━━━━━ GIVEN DATA ━━━━━
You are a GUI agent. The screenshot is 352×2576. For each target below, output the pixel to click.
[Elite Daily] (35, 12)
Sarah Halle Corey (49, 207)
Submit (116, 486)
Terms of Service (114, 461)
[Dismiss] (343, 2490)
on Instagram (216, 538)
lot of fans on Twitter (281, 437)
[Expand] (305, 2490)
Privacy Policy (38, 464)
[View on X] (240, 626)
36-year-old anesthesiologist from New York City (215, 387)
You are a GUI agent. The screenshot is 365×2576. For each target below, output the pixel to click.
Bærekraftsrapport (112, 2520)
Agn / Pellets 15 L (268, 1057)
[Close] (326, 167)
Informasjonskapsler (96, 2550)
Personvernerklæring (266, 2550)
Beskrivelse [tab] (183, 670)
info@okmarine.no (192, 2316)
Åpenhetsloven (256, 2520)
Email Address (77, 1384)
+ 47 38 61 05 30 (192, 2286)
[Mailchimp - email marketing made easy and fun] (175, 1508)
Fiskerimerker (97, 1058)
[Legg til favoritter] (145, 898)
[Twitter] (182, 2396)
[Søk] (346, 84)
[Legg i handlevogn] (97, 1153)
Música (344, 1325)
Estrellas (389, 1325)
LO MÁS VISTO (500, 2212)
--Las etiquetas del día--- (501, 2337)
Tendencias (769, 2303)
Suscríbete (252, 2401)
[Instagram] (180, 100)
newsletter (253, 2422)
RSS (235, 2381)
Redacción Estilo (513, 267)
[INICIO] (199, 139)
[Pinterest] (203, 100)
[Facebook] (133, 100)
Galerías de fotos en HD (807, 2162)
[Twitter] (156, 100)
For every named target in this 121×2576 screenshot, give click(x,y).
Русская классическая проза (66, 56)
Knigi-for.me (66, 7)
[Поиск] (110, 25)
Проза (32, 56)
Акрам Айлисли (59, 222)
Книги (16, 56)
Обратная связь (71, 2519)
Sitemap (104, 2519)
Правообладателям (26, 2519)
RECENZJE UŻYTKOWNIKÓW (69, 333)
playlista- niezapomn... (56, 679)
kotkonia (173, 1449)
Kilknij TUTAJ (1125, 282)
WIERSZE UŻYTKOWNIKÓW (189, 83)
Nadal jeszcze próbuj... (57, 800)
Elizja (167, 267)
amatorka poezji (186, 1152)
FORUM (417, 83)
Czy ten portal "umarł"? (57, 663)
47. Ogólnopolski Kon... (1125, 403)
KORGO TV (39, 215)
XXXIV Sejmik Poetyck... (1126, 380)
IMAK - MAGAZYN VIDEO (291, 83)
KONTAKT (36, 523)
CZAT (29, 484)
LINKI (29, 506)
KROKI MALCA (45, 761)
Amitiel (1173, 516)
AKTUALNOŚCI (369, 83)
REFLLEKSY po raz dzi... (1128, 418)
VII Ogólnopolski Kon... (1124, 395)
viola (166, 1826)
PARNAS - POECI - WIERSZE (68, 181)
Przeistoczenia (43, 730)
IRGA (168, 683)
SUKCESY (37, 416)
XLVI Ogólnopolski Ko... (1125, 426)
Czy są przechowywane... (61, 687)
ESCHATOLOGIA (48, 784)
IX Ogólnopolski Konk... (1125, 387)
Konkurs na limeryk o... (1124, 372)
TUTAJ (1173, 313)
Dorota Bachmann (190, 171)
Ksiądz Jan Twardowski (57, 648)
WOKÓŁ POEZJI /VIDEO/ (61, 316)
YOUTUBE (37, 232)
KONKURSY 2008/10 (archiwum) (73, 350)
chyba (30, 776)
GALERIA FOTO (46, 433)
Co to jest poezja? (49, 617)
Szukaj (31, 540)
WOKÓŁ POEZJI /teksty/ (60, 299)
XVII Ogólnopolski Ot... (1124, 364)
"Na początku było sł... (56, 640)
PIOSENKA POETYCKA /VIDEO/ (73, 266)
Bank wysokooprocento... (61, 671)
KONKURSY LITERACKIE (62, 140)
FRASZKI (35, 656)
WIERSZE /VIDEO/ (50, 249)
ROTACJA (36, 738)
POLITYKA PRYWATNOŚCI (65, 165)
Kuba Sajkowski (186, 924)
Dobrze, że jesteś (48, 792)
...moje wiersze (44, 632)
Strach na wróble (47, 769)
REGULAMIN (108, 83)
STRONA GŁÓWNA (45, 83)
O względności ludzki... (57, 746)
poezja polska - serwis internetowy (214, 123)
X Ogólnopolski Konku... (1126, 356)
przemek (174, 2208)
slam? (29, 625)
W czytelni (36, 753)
━━━━━
(INSTRUCTIONS TO FOLLOW) Go through the entries above and tally each line that has the word "pixel"; reply with the tally and nothing else.

(TASK SOLUTION) 2